A polypyrimidine tract binding protein, pumpkin RBP50, forms the basis of a phloem-mobile ribonucleoprotein complex

Affiliations

A polypyrimidine tract binding protein, pumpkin RBP50, forms the basis of a phloem-mobile ribonucleoprotein complex

Byung-Kook Ham et al. Plant Cell. 2009 Jan.

Abstract

RNA binding proteins (RBPs) are integral components of ribonucleoprotein (RNP) complexes and play a central role in RNA processing. In plants, some RBPs function in a non-cell-autonomous manner. The angiosperm phloem translocation stream contains a unique population of RBPs, but little is known regarding the nature of the proteins and mRNA species that constitute phloem-mobile RNP complexes. Here, we identified and characterized a 50-kD pumpkin (Cucurbita maxima cv Big Max) phloem RNA binding protein (RBP50) that is evolutionarily related to animal polypyrimidine tract binding proteins. In situ hybridization studies indicated a high level of RBP50 transcripts in companion cells, while immunolocalization experiments detected RBP50 in both companion cells and sieve elements.
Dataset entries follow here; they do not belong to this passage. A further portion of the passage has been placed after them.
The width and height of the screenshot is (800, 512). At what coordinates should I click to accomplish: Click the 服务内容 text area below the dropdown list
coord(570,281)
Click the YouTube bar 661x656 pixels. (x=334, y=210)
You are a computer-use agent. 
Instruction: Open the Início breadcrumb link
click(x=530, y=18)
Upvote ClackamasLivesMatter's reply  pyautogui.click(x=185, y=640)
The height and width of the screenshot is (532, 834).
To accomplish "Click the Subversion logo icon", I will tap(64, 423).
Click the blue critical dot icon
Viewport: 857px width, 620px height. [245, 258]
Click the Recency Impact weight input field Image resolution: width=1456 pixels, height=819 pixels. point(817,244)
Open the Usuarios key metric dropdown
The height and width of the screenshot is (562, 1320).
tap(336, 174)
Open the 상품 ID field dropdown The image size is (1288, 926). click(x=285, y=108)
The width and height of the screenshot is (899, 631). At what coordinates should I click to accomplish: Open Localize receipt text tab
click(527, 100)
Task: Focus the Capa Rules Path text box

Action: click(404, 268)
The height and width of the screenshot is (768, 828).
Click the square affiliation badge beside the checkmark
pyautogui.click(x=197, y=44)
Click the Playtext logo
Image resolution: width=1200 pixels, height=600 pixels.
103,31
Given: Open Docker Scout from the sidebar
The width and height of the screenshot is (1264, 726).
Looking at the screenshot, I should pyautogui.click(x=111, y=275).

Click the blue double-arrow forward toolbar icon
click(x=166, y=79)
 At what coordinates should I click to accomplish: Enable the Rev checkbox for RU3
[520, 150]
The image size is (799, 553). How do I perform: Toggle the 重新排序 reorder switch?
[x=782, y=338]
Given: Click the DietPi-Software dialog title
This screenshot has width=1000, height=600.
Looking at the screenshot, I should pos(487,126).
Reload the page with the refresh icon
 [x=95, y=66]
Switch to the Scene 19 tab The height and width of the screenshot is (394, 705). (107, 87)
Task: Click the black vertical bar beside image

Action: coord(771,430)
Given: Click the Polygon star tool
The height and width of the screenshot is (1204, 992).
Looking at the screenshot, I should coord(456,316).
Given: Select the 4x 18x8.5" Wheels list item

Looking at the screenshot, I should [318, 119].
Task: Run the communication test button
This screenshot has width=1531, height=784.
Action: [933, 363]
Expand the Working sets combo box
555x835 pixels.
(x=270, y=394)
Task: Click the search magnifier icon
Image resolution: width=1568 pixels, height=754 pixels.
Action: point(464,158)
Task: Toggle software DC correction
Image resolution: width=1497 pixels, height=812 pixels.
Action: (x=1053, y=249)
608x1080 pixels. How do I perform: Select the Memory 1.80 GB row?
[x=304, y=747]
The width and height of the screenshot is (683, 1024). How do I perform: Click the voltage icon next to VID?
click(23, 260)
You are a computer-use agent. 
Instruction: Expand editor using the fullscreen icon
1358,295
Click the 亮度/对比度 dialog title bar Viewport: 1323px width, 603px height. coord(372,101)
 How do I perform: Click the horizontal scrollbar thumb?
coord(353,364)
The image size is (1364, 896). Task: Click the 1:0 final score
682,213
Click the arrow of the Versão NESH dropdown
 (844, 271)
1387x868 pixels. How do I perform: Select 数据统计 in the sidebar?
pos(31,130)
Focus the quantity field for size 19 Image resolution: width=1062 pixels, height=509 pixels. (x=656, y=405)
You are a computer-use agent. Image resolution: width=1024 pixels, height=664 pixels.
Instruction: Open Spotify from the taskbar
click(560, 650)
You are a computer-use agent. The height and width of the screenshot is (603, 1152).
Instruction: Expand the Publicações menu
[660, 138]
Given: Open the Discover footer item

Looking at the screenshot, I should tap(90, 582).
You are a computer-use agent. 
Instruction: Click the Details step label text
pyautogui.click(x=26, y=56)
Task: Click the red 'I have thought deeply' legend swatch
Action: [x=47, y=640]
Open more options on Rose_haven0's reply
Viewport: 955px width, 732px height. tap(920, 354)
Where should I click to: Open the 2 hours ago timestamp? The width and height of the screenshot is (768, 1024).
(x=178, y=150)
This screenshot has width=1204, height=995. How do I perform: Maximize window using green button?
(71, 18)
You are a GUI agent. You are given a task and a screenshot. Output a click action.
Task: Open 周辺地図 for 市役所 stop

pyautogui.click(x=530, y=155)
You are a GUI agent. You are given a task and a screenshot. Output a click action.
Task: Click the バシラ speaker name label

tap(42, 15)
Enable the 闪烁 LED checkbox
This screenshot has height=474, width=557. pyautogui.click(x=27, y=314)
A comparison of the levels of RBP50 present in vascular bundles and phloem sap indicated that this protein is highly enriched in the phloem sap. Heterografting experiments confirmed that RBP50 is translocated from source to sink tissues. Collectively, these findings established that RBP50 functions as a non-cell-autonomous RBP. Protein overlay, coimmunoprecipitation, and cross-linking experiments identified the phloem proteins and mRNA species that constitute RBP50-based RNP complexes. Gel mobility-shift assays demonstrated that specificity, with respect to the bound mRNA, is established by the polypyrimidine tract binding motifs within such transcripts. We present a model for RBP50-based RNP complexes within the pumpkin phloem translocation stream.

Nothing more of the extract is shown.